Holocene sea level variations drive formation of a coral atoll in southern South China Sea

Coral reef islands are highly vulnerable habitats to global warming. The projection of future coral reef evolution is challenging due to insufficient sedimentary records. In the southern South China Sea (SCS), numerous coral islands require a thorough understanding of their Holocene depositional history to inform predictive models. This study addresses this gap by determining the depositional history of Meiji Atoll through a detailed analysis of grain size and biological components from a new borehole, Well NK-1. Our results reveal that Unit 1 and Unit 4 with abundant corals and coralline algae, larger mean grain sizes and poor sorting, were classified as sand-apron facies.
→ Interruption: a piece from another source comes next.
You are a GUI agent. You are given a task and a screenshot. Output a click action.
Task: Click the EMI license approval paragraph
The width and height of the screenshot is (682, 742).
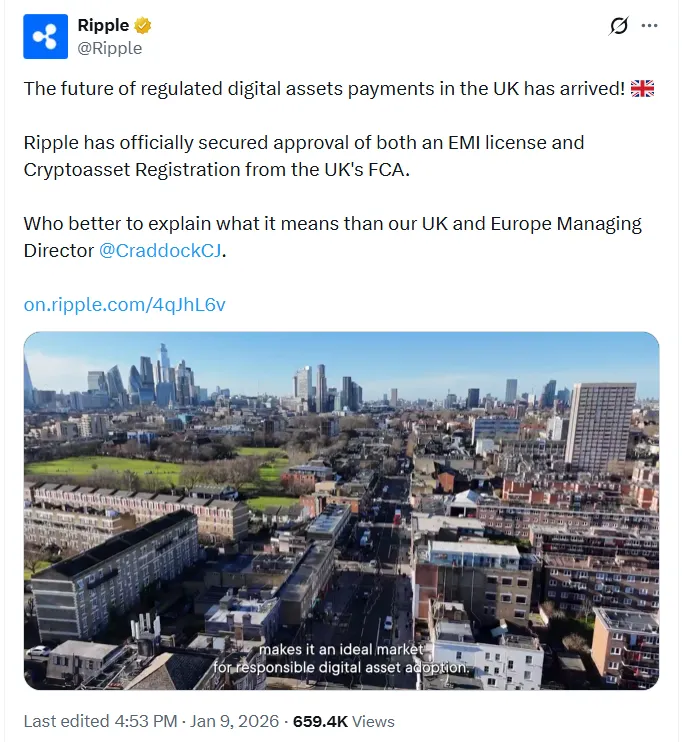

Unit 2, dominated by Halimeda, exhibits finer grains and the poorest sorting, suggesting deeper, more stagnant hydrodynamic conditions and lagoon expansion. Unit 3 and Unit 5 also contain abundant corals and coralline algae as well as more broken coral branches, showing reef flat facies with water depth under 1 m. Additionally, the coral reef's vertical growth accelerated when the Pleistocene surface was submerged by rising sea level approximately 8200 years before present (yr BP). This increase in vertical accretion was primarily driven by 8.2 ka and 7.5 ka meltwater pulses. However, a sea-level decline at 4800 yr BP triggered a shift from vertical accretion to lateral expansion, significantly impacting the island's geomorphology. These findings enhance our understanding of how reef deposition responded to sea-level changes during the Holocene, improving predictive models for the future of low-lying coral islands in the South China Sea and other tropical regions.